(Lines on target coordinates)

________

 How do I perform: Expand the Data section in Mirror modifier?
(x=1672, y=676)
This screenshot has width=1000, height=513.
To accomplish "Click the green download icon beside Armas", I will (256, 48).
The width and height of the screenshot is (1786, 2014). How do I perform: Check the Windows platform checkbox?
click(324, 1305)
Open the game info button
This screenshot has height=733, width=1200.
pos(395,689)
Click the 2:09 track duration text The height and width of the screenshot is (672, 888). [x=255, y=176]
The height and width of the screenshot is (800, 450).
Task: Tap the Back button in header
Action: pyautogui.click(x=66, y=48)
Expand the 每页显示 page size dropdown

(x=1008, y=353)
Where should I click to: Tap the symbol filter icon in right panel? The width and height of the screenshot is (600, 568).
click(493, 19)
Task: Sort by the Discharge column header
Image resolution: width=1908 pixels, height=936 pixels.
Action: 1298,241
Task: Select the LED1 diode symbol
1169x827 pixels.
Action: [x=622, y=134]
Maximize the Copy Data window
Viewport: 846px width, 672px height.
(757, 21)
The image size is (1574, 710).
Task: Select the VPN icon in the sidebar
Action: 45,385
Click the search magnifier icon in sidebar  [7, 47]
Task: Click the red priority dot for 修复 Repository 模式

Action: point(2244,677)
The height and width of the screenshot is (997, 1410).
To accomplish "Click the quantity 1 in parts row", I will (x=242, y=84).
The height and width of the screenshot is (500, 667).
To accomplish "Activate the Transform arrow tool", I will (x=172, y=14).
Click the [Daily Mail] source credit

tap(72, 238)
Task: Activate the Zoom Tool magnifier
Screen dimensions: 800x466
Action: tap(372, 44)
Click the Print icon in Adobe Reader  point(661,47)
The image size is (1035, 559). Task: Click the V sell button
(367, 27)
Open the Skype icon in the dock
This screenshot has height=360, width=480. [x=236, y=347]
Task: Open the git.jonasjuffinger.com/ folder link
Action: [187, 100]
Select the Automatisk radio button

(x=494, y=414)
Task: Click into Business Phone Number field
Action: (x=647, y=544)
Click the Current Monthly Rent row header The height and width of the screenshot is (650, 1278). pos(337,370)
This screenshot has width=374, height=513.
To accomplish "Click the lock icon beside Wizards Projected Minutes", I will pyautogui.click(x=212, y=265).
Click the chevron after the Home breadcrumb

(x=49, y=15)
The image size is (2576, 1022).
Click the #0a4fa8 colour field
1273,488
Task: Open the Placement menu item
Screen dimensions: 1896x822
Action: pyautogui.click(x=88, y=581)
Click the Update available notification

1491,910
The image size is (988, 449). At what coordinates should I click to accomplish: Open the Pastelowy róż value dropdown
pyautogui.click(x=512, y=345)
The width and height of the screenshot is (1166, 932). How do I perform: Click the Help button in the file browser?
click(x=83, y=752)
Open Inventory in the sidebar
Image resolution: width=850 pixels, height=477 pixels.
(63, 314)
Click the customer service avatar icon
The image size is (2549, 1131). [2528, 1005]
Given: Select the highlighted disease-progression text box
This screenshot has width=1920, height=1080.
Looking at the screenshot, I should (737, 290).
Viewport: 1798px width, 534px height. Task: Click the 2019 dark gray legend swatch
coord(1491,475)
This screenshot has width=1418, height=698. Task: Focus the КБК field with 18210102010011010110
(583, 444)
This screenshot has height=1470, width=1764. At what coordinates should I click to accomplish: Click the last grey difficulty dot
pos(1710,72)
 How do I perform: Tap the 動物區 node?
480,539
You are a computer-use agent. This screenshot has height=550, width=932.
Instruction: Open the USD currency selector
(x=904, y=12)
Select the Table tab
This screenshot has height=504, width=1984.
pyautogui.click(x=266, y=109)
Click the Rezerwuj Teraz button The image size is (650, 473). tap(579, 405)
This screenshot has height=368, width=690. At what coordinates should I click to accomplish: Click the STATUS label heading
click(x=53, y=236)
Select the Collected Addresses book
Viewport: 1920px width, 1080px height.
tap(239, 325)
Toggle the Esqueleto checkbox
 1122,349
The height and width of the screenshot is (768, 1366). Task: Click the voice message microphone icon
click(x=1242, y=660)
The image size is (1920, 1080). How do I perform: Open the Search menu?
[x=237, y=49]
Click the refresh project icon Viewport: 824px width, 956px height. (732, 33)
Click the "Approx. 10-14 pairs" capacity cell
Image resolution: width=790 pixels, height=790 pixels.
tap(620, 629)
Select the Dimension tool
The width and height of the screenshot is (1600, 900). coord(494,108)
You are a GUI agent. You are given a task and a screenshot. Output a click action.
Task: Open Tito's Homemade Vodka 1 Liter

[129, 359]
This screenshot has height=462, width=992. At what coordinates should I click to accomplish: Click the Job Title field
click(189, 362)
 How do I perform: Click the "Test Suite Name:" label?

________

-- WRITTEN INSTRUCTION --
Copy out all of these lines, changing "How do I perform" to "How can I carry out" everywhere it occurs and leaving everything else untouched.

-- FINISHED ANSWER --
 How can I carry out: Expand the Data section in Mirror modifier?
(x=1672, y=676)
This screenshot has width=1000, height=513.
To accomplish "Click the green download icon beside Armas", I will (256, 48).
The width and height of the screenshot is (1786, 2014). How can I carry out: Check the Windows platform checkbox?
click(324, 1305)
Open the game info button
This screenshot has height=733, width=1200.
pos(395,689)
Click the 2:09 track duration text The height and width of the screenshot is (672, 888). [x=255, y=176]
The height and width of the screenshot is (800, 450).
Task: Tap the Back button in header
Action: pyautogui.click(x=66, y=48)
Expand the 每页显示 page size dropdown

(x=1008, y=353)
Where should I click to: Tap the symbol filter icon in right panel? The width and height of the screenshot is (600, 568).
click(493, 19)
Task: Sort by the Discharge column header
Image resolution: width=1908 pixels, height=936 pixels.
Action: 1298,241
Task: Select the LED1 diode symbol
1169x827 pixels.
Action: [x=622, y=134]
Maximize the Copy Data window
Viewport: 846px width, 672px height.
(757, 21)
The image size is (1574, 710).
Task: Select the VPN icon in the sidebar
Action: 45,385
Click the search magnifier icon in sidebar  [7, 47]
Task: Click the red priority dot for 修复 Repository 模式

Action: point(2244,677)
The height and width of the screenshot is (997, 1410).
To accomplish "Click the quantity 1 in parts row", I will (x=242, y=84).
The height and width of the screenshot is (500, 667).
To accomplish "Activate the Transform arrow tool", I will (x=172, y=14).
Click the [Daily Mail] source credit

tap(72, 238)
Task: Activate the Zoom Tool magnifier
Screen dimensions: 800x466
Action: tap(372, 44)
Click the Print icon in Adobe Reader  point(661,47)
The image size is (1035, 559). Task: Click the V sell button
(367, 27)
Open the Skype icon in the dock
This screenshot has height=360, width=480. [x=236, y=347]
Task: Open the git.jonasjuffinger.com/ folder link
Action: [187, 100]
Select the Automatisk radio button

(x=494, y=414)
Task: Click into Business Phone Number field
Action: (x=647, y=544)
Click the Current Monthly Rent row header The height and width of the screenshot is (650, 1278). pos(337,370)
This screenshot has width=374, height=513.
To accomplish "Click the lock icon beside Wizards Projected Minutes", I will pyautogui.click(x=212, y=265).
Click the chevron after the Home breadcrumb

(x=49, y=15)
The image size is (2576, 1022).
Click the #0a4fa8 colour field
1273,488
Task: Open the Placement menu item
Screen dimensions: 1896x822
Action: pyautogui.click(x=88, y=581)
Click the Update available notification

1491,910
The image size is (988, 449). At what coordinates should I click to accomplish: Open the Pastelowy róż value dropdown
pyautogui.click(x=512, y=345)
The width and height of the screenshot is (1166, 932). How can I carry out: Click the Help button in the file browser?
click(x=83, y=752)
Open Inventory in the sidebar
Image resolution: width=850 pixels, height=477 pixels.
(63, 314)
Click the customer service avatar icon
The image size is (2549, 1131). [2528, 1005]
Given: Select the highlighted disease-progression text box
This screenshot has width=1920, height=1080.
Looking at the screenshot, I should (737, 290).
Viewport: 1798px width, 534px height. Task: Click the 2019 dark gray legend swatch
coord(1491,475)
This screenshot has width=1418, height=698. Task: Focus the КБК field with 18210102010011010110
(583, 444)
This screenshot has height=1470, width=1764. At what coordinates should I click to accomplish: Click the last grey difficulty dot
pos(1710,72)
 How can I carry out: Tap the 動物區 node?
480,539
You are a computer-use agent. This screenshot has height=550, width=932.
Instruction: Open the USD currency selector
(x=904, y=12)
Select the Table tab
This screenshot has height=504, width=1984.
pyautogui.click(x=266, y=109)
Click the Rezerwuj Teraz button The image size is (650, 473). tap(579, 405)
This screenshot has height=368, width=690. At what coordinates should I click to accomplish: Click the STATUS label heading
click(x=53, y=236)
Select the Collected Addresses book
Viewport: 1920px width, 1080px height.
tap(239, 325)
Toggle the Esqueleto checkbox
 1122,349
The height and width of the screenshot is (768, 1366). Task: Click the voice message microphone icon
click(x=1242, y=660)
The image size is (1920, 1080). How can I carry out: Open the Search menu?
[x=237, y=49]
Click the refresh project icon Viewport: 824px width, 956px height. (732, 33)
Click the "Approx. 10-14 pairs" capacity cell
Image resolution: width=790 pixels, height=790 pixels.
tap(620, 629)
Select the Dimension tool
The width and height of the screenshot is (1600, 900). coord(494,108)
You are a GUI agent. You are given a task and a screenshot. Output a click action.
Task: Open Tito's Homemade Vodka 1 Liter

[129, 359]
This screenshot has height=462, width=992. At what coordinates should I click to accomplish: Click the Job Title field
click(189, 362)
 How can I carry out: Click the "Test Suite Name:" label?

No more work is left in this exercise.